[Saved entries]
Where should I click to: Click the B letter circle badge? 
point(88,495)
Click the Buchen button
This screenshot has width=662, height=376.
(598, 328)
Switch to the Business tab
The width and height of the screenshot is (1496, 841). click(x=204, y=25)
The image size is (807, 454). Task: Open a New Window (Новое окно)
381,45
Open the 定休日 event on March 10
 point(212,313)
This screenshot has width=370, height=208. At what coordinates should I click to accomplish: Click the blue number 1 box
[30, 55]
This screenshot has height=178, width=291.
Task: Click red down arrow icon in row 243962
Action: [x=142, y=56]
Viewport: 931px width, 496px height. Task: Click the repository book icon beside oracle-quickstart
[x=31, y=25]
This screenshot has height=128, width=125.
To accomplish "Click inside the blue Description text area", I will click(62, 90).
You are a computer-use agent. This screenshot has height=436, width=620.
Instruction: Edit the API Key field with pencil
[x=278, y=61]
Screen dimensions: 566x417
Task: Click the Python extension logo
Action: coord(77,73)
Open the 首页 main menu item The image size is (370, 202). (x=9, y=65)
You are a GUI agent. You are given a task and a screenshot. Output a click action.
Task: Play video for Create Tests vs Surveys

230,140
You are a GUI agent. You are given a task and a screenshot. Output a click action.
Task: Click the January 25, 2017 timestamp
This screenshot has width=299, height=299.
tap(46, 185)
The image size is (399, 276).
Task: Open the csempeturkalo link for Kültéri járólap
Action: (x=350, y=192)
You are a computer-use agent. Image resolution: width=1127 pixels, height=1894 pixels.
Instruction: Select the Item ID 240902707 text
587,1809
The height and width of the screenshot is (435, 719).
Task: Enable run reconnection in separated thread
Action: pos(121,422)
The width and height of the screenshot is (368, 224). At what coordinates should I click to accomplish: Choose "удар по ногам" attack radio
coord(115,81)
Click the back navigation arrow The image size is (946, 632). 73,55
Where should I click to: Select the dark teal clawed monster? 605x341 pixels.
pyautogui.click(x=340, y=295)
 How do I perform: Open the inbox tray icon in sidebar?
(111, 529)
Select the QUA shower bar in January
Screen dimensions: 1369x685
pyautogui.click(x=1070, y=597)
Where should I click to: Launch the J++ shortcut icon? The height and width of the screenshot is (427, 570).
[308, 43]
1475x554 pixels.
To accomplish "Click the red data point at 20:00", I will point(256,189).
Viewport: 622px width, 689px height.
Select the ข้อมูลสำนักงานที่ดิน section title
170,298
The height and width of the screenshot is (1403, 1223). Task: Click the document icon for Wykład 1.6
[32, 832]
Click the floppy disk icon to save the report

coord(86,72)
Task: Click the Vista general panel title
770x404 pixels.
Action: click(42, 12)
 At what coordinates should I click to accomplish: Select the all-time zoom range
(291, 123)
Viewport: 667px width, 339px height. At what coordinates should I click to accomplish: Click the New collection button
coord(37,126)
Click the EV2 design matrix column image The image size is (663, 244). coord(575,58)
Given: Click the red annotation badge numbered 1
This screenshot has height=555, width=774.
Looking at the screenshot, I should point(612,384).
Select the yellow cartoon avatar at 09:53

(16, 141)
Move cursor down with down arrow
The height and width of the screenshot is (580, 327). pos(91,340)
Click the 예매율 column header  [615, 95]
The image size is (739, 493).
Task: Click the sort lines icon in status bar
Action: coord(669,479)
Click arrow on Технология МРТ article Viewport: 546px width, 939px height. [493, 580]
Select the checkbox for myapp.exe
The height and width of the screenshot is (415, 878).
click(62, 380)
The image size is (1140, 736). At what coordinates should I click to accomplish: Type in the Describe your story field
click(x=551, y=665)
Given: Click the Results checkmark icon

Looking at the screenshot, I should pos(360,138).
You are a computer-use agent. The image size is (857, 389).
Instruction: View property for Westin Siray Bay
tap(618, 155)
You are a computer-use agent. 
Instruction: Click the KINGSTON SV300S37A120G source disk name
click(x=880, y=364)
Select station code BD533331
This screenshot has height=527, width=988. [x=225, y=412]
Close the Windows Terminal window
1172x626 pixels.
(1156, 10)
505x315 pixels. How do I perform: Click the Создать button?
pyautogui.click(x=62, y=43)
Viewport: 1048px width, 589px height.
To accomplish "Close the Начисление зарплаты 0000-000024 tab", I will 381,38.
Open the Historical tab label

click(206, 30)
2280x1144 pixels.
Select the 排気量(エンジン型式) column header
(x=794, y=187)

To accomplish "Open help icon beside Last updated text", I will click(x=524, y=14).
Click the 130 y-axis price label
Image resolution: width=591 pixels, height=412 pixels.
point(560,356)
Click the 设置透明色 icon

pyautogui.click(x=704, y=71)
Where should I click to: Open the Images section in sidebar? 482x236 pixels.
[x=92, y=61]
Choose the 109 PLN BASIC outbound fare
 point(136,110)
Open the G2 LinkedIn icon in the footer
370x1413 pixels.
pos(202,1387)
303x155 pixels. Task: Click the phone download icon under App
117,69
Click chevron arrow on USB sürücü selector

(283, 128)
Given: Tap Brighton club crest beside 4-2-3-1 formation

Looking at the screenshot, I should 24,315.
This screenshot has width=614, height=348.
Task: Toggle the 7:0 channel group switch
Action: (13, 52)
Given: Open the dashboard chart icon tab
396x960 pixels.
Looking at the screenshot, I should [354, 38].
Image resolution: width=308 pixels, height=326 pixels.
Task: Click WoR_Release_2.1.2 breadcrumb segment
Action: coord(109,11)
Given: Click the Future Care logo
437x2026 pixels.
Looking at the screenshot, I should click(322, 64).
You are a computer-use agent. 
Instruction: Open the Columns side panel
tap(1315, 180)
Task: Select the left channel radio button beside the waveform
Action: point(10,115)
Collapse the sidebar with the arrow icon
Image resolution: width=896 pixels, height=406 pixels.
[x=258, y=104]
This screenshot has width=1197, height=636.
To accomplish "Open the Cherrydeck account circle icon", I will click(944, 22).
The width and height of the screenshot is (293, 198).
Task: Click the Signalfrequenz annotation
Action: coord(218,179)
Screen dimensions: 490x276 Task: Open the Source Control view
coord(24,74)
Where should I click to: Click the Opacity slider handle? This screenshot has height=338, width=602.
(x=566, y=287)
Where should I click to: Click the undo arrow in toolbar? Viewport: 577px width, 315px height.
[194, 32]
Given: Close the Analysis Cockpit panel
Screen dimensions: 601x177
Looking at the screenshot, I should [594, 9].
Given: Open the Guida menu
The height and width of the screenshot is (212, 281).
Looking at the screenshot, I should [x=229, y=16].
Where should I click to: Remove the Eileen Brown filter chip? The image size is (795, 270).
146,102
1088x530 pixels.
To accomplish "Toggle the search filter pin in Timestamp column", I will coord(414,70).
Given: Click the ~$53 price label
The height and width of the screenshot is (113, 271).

Task prompt: The response must consist solely of the lines from the top of the records through the line holding "You are a computer-use agent. This", copied word for word.

Answer area:
Where should I click to: Click the B letter circle badge? 
point(88,495)
Click the Buchen button
This screenshot has width=662, height=376.
(598, 328)
Switch to the Business tab
The width and height of the screenshot is (1496, 841). click(x=204, y=25)
The image size is (807, 454). Task: Open a New Window (Новое окно)
381,45
Open the 定休日 event on March 10
 point(212,313)
This screenshot has width=370, height=208. At what coordinates should I click to accomplish: Click the blue number 1 box
[30, 55]
This screenshot has height=178, width=291.
Task: Click red down arrow icon in row 243962
Action: [x=142, y=56]
Viewport: 931px width, 496px height. Task: Click the repository book icon beside oracle-quickstart
[x=31, y=25]
This screenshot has height=128, width=125.
To accomplish "Click inside the blue Description text area", I will click(62, 90).
You are a computer-use agent. This screenshot has height=436, width=620.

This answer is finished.